The Asian Development Bank (ADB) has been a major multilateral development partner for Bhutan since the country joined the institution in 1982. Over four decades of cooperation, ADB has committed 212 public sector loans, grants, and technical assistance operations totalling approximately US$1.3 billion, with cumulative sovereign disbursements exceeding US$995 million as of the end of 2024. The bank is Bhutan's largest multilateral development partner and the second-largest overall development partner after India.
History of Engagement
Bhutan's membership of ADB coincided with the kingdom's transition from near-complete economic isolation to structured engagement with international financial institutions. Early ADB operations concentrated on basic rural infrastructure — roads, irrigation, and rural electrification — that underpinned agricultural productivity in a country where the majority of the population lived in subsistence farming communities. Over successive decades the portfolio broadened to include urban water supply, financial sector development, and, increasingly, support for hydropower as the backbone of the Bhutanese economy.
A pivotal shift occurred in the 2010s as ADB began treating climate resilience as a cross-cutting theme rather than a peripheral concern. Bhutan's geography — high-altitude glaciers feeding river systems that power hydroelectric projects — made climate adaptation both economically urgent and technically complex. ADB's Green Power Development projects channelled concessional finance into transmission infrastructure and renewable energy diversification, complementing the government's ambition to export surplus electricity to India.
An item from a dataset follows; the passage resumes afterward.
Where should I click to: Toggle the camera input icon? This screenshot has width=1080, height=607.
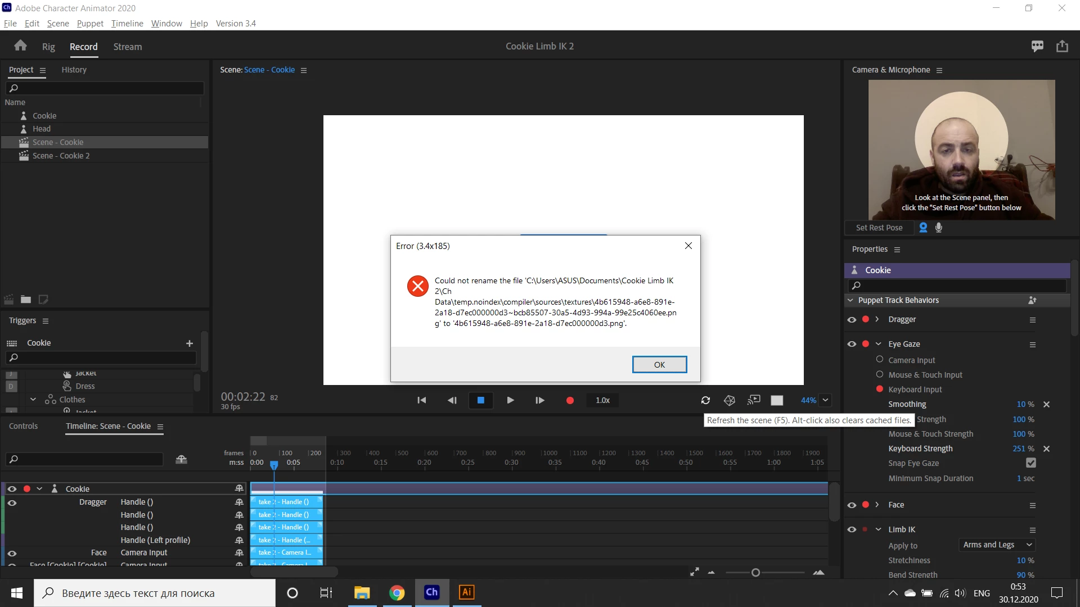(923, 228)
Current Portfolio and Country Partnership Strategy 2024–2028
ADB's Country Partnership Strategy (CPS) for 2024–2028 is organised around three strategic pillars: strengthening public sector management and enabling private sector development; building climate-adaptive and resilient infrastructure; and supporting human capital development while enhancing youth employability. The strategy was designed to align ADB financing with Bhutan's 13th Five-Year Plan and the government's response to structural economic pressures, including rising youth unemployment and the large-scale emigration of skilled workers.
In 2024 alone, ADB committed US$70 million across two operations. A US$40 million loan under the Fiscal Sustainability and Green Recovery Programme supported revenue reforms, improved the business environment, and embedded gender and climate measures into fiscal policy. A separate US$30 million sector loan for the Distributed Solar for Public Infrastructure Project is financing rooftop solar installations on approximately 1,500 public buildings, generating up to 35 megawatts of capacity and introducing agrivoltaic pilots alongside solar market skills development.
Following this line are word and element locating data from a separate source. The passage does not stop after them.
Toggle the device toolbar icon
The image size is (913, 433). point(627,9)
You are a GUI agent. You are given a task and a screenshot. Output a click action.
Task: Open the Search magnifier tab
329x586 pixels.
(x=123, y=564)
The sovereign portfolio as of 2024 comprised 12 loans and 5 grants totalling US$253 million across active operations, with 58 per cent of 2024 commitments directed towards climate mitigation and adaptation activities.
Key Sectors
ADB's sectoral engagement in Bhutan spans energy, transport, urban development, finance, education, and public sector management. In the energy sector, the bank has financed transmission grid upgrades and distribution improvements alongside the government's core hydropower investment programme. Transport investments have addressed Bhutan's challenging terrain, financing roads that connect remote highland communities and improve market access for agricultural producers. Urban infrastructure support has focused on water supply, sanitation, and drainage in rapidly growing towns including Thimphu and Phuentsholing.
Technical assistance grants have supported financial sector deepening, including the development of capital markets and the strengthening of the Royal Monetary Authority's supervisory capacity. Human capital operations, increasingly prominent in the 2024–2028 strategy, address the mismatch between graduate outputs and labour market demand — a structural problem underlying the youth unemployment crisis.
Private Sector and Non-Sovereign Operations
Beyond its sovereign lending window, ADB has engaged Bhutan's nascent private sector through non-sovereign instruments. Technical assistance grants have supported the development of a public–private partnership (PPP) framework, aiming to mobilise private capital for infrastructure projects that the government cannot finance entirely from its own resources or through concessional loans. A second hydropower plant PPP, supported by ADB, piloted a model in which private investment co-finances generation capacity alongside the state — a departure from the entirely government-owned model that had prevailed historically.